O QUE FAZER
1 – Cite, sem alterações, tudo o que vai de "Desde criança, minha" até "a São Francisco." no relato sobre a infância no Ceará.
2 – No relato sobre a infância no Ceará, qual é o significado do nome Aracoiaba em tupi-guarani?

TRECHO DO DOCUMENTO
%%
Conte-nos um pouco sobre sua história e família
Nasci numa cidadezinha do interior do Ceará chamada Aracoiaba. Esse nome vem de um rio que atravessa o município e tem duas origens: Aracoiaba ou Aracoaguaba, o primeiro vem do tupi-guarani e significa lugar do canto das aves e o segundo, lugar onde as aves gorjeiam. É importante ressaltar que a história da cidade se mistura à atuação dos jesuítas no processo de catequização dos índios que habitavam a região. De certa forma, o meu enamoramento pelos jesuítas começou por meio da ação evangelizadora dos missionários que passaram por essas terras.
Sou o sétimo de dez filhos de João Gomes e Maria Laurita. Meus pais se casaram em 1960, ou seja, este ano completaram 60 anos de vida compartilhada, experimentada com a graça de Deus. Passei minha infância e parte da juventude em Carnaúbas, depois, nos mudamos para Ideal, em Aracoiaba. Confesso que foi um tempo muito difícil, porém vivido com intensidade, cheio de amor, de alegrias, de tristezas e de aventuras.
Desde criança, minha mãe me levava para as rezas do terço que aconteciam nas famílias vizinhas, isso me enchia de alegria, tanto que, aos 11 anos, fiz a Primeira Eucaristia e, logo, comecei ajudar na catequese. Engajado nas atividades pastorais, às vezes, ouvia as pessoas me chamarem de padre, mas não gostava. Me recordo de que, quase todos os anos, íamos para a festa de São Francisco das Chagas, em Canindé (CE). Eu ficava encantado com as vestes dos romeiros que iam a caráter pagar suas promessas. Sempre tive uma devoção especial a São Francisco.
%%
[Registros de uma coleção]
%%
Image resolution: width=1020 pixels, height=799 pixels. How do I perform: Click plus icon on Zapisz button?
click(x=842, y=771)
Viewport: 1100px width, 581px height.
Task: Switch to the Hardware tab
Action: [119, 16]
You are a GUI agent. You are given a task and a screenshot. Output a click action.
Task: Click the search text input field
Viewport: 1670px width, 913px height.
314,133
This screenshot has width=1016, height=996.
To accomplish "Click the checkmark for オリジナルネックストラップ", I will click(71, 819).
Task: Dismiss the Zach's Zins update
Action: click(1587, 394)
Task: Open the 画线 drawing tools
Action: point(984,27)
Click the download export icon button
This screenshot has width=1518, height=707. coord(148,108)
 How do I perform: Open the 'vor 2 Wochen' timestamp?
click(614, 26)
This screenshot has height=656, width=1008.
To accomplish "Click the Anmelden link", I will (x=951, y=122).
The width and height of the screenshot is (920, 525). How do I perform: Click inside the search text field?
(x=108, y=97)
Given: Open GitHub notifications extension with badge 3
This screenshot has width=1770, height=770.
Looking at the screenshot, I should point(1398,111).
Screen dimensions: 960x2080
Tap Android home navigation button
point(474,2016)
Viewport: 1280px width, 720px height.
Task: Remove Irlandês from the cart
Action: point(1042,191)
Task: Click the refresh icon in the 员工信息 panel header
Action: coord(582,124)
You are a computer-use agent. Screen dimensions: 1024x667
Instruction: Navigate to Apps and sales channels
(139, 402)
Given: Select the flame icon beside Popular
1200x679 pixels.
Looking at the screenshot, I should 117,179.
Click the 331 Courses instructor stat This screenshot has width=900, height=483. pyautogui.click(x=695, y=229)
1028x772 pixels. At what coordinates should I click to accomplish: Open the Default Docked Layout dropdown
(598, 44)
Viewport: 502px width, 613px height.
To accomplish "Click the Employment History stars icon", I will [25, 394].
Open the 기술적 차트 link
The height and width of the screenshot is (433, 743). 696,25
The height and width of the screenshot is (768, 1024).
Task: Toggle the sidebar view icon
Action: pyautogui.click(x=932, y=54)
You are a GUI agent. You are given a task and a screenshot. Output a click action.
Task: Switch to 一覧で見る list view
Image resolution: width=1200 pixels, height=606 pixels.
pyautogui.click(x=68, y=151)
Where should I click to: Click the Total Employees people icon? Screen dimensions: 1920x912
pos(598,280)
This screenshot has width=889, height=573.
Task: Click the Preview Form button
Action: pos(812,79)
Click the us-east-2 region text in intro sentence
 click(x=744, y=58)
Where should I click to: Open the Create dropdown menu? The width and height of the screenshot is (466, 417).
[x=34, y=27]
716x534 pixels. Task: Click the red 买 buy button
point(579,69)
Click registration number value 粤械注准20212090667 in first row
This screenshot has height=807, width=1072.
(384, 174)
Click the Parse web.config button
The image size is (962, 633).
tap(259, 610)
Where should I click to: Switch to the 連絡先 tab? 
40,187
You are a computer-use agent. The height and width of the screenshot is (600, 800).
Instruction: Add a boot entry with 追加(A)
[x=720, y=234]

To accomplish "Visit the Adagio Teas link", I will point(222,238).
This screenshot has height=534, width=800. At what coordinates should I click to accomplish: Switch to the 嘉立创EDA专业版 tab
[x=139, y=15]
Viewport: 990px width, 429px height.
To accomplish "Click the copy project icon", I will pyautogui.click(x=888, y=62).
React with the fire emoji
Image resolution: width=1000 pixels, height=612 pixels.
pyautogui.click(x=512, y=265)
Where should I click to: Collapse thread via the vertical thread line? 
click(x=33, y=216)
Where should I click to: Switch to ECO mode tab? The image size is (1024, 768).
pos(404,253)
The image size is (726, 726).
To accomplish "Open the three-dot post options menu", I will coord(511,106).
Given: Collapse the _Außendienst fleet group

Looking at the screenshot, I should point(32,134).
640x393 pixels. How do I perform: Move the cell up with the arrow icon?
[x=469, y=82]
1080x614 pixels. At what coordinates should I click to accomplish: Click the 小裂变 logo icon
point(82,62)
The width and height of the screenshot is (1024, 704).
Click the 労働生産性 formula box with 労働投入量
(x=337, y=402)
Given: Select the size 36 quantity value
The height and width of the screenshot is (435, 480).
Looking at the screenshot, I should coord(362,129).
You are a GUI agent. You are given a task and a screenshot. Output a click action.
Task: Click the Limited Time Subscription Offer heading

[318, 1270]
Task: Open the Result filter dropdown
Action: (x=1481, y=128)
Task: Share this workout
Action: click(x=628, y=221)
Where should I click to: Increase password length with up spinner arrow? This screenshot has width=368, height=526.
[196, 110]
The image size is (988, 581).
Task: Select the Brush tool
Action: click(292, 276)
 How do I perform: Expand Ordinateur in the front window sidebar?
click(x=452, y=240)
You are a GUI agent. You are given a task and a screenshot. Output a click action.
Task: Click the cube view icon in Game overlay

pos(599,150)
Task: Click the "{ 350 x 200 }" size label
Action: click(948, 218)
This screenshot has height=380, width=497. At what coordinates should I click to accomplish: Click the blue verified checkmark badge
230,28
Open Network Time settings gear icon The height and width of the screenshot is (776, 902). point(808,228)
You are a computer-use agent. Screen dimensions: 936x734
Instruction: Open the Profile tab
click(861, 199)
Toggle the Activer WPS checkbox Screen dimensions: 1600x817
%%
RESPOSTAS POR ITEM
1 –
Desde criança, minha mãe me levava para as rezas do terço que aconteciam nas famílias vizinhas, isso me enchia de alegria, tanto que, aos 11 anos, fiz a Primeira Eucaristia e, logo, comecei ajudar na catequese. Engajado nas atividades pastorais, às vezes, ouvia as pessoas me chamarem de padre, mas não gostava. Me recordo de que, quase todos os anos, íamos para a festa de São Francisco das Chagas, em Canindé (CE). Eu ficava encantado com as vestes dos romeiros que iam a caráter pagar suas promessas. Sempre tive uma devoção especial a São Francisco.

2 – Lugar do canto das aves.